Cantwell built concept models which George Lucas held in his hands and studied them with ease. The Death Star was Cantwell’s baby but the problem was that the material from which it was made had a tendency to shrink. This resulted in the two dome-shaped halves not meeting up in the centre and leaving a gap.
Since filling the gap would mean extra work, Cantwell called up Lucas suggesting that he re-write the scene of the final battle including the gap as part of the original script. The gap/ ditch was meant to add thrill to the sequence of the battle where the Rebel pilots would dive and zip their way through. What a battle it was! Commendable till date.
4. Off-Shelf Toys Made Models
Lorne Peterson was brainy enough to look for jiffy alternatives in sculpting tiny versions of Luke and Obi-Wan.
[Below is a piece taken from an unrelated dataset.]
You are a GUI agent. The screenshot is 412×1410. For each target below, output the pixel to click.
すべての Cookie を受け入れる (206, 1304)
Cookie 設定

He simply took two Steve Austin action figures and clothed them in their robes after mildly disguising them. This worked brilliantly since the shooting was done from a distance and for a short while. The prop was very effective and very much Luke and Obi-Wan!
Kitbashing is another technique which was highly popular when it came to giving special effects. It comprises of plundering model tanks and model military aircraft for hi-tech-looking plastic pieces which are then glued together to make an even better and far superior model.Recalling the “Return of the Jedi,” an entire X-wing model was used off the shelf!
3. Cheap and Poorly Painted Plastic was used as the Stormtrooper Armor
The fact that some props look very dull, drab and cheap isn’t new. Take a closer look at Stormtrooper’s costumes in the first two films and you’ll understand what I’m talking about.Incidentally, Andrew Ainsworth was the man behind this costume and he was, by profession, hold your breath, a man who made fish ponds and canoes! The Stormtrooper’s helmets were made from polythene plastic of high density which had a greenish tinge.
To do away with the tinge, Ainsworth bombarded the helmets with white automotive paint and presto, you now had white helmets! The quality however, was poor.It was in “The Empire Strikes Back,” that new helmets were used, oh wait, were they? Nope, the old helmets were reused with a fresh coat of paint. Talk of being pathetic!
Finally, new helmets were used in “Return Of the Jedi ” but in these, the right side of the mould collapsed giving the Stormtroopers an assymetrical face. Ouch!
2. The Recycling Funda
Since time and money saving were the two most precious things in Star Wars, recycling helped in saving both. Andrew Ainsworth reused armor models, mixed them and created a range of new helmets for various characters.The AT-AT driver helmets are in fact, TIE pilot helmets painted in a light shade of gray. Also, Rebel troop’s helmets are identical to Death Star’s. It’s just that they are painted white and are without the face shield, also add to this list, the CZ droid has C-3PO’s legs! It’s funny, but fans of Star Wars have made a game which aims at figuring out the number of times bounty hunter IG-88 has been reused as a background prop!Cycling, cycling, recycling everywhere…
1. Original “Millennium Falcon” Was Repurposed For A Little Part
Initially, the “Millenium Falcon” resembled the “Eagle” which featured in “Space: 1999.” Once the similarities between the two had been established, “Millenium Falcom” had to be redesigned.Since the designers didn’t want to start from scratch, they simply made a few changes for scale and rechristened it “Tantive IV.” This was one of the largest and intricately detailed models of “Star Wars.” It’s duration on screen was for barely thirty seconds.In actuality, Star Destroyer is a dwarf in comparison to the 6 foot Tantive IV but the difference is impossible to tell thanks to the gimmicks in Hollywood.
Now, that’s what I call special effects!